Good afternoon all and thank you in advance for any assistance and advice you can give me. The toilet light in my Tracker has bitten the dust and I need to extract the light unit from its fixings. There doesn't appear to be any visible easy way to extract it and I'm loathe to pull too strongly at it in case I break it. Pictures of light attached


----------



## jiwawa (Jun 22, 2007)

Welcome to the forum Palamos.

I'd hazard a guess that those 3 projections are caps hiding screwheads?


----------



## raynipper (Aug 4, 2008)

Hello Palamos.
Have you tried a slight twist like a bayonet fitting?

Ray.


----------



## dghr272 (Jun 14, 2012)

jiwawa said:


> Welcome to the forum Palamos.
> 
> I'd hazard a guess that those 3 projections are caps hiding screwheads?

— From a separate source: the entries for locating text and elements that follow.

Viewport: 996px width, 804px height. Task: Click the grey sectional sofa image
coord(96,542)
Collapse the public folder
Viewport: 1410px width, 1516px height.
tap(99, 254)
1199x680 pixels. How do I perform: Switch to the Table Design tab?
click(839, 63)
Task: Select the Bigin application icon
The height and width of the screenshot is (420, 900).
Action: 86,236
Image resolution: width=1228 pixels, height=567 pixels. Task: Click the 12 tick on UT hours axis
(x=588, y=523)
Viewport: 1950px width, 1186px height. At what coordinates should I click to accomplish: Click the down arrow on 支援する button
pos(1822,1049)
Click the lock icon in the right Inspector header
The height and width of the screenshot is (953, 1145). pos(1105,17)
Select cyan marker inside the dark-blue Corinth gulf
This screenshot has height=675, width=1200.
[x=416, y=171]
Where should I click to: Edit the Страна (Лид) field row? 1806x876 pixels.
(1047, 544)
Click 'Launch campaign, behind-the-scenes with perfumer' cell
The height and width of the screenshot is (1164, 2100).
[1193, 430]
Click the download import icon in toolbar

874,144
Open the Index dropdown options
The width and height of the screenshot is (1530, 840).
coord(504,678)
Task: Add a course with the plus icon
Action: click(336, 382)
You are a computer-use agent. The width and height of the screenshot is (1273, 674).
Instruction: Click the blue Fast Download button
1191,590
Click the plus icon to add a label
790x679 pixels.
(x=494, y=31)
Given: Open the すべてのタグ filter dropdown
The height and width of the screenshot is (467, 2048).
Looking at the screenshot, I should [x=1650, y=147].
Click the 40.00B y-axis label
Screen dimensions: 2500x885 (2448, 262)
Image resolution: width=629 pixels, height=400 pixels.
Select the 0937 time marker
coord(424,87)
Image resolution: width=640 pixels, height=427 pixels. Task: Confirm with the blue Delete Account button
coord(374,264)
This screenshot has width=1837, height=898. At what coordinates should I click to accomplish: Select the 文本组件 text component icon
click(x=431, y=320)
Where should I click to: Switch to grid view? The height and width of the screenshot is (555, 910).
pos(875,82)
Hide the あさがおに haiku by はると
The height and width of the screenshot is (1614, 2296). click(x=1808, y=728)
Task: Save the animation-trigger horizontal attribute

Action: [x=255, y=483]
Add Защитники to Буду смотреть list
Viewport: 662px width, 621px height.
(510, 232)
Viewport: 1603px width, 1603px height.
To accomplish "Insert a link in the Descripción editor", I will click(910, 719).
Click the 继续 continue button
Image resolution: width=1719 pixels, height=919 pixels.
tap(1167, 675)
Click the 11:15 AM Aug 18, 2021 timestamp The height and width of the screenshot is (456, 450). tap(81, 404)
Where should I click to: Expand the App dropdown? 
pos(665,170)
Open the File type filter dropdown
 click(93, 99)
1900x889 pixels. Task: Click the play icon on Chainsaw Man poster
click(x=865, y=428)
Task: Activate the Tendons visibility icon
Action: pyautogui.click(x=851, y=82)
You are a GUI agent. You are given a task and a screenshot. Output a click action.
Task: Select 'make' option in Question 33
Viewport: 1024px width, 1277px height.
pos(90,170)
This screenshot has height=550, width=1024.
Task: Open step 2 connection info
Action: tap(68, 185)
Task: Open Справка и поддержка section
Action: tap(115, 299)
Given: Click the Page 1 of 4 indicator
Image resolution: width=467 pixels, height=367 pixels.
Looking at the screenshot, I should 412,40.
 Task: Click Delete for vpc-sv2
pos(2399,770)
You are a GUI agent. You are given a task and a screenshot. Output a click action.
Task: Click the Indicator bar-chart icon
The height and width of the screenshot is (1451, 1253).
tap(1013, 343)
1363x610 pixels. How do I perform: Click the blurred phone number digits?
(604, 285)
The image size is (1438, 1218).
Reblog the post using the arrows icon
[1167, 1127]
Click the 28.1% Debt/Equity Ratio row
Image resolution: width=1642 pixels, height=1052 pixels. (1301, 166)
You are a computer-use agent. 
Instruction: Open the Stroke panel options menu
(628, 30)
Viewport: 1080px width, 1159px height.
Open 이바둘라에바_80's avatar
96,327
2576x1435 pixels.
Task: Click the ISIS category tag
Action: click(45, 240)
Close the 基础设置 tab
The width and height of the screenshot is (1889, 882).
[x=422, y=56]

The three screw caps just retain the circular diffuser, the whole unit is held in place by spring clips.
Well that's how the same lights in my 2007 Arapaho are released.

Terry


----------



## Pudsey_Bear (Sep 25, 2008)

I have similar and those are just nuts, try using a rubber mat to turn them, you may need pliers be gentle in case I am wrong, replace with LED as they usually last longer and of course save energy.


----------



## dghr272 (Jun 14, 2012)

I’ve always found the two pins of the LED replacements too long for these particular light fittings, I just snipped with wire cutters each of the legs to the required length.

Terry


----------



## Pudsey_Bear (Sep 25, 2008)

Yes mee too Terry.


----------



## Palamos (Jun 3, 2021)

Thank you all for the comments and advice - much appreciated!


----------



## Pudsey_Bear (Sep 25, 2008)

did you fix it, & if so how?


----------



## Palamos (Jun 3, 2021)

*Thanks again*

Sorry for the delay in replying. The 3 heads did screw off which allowed the diffuser to be removed. The bulb connectors were a bit discoloured so some condensation from the nearby shower may have impacted. I've replaced the bulb but still not working although the light unit connection may have some corrosion preventing a good connection


----------



## Pudsey_Bear (Sep 25, 2008)

You may be able to buy a new part or maybe repair it, if it's just green lemon juice can help to get rid of that, but rust is a killer, so if you get it sorted, cover it in vaseline to protect it.


----------



## jiwawa (Jun 22, 2007)

As you know Kev, I'm an eejit when it comes to 12v electrics - but would vaseline not risk shorting?


----------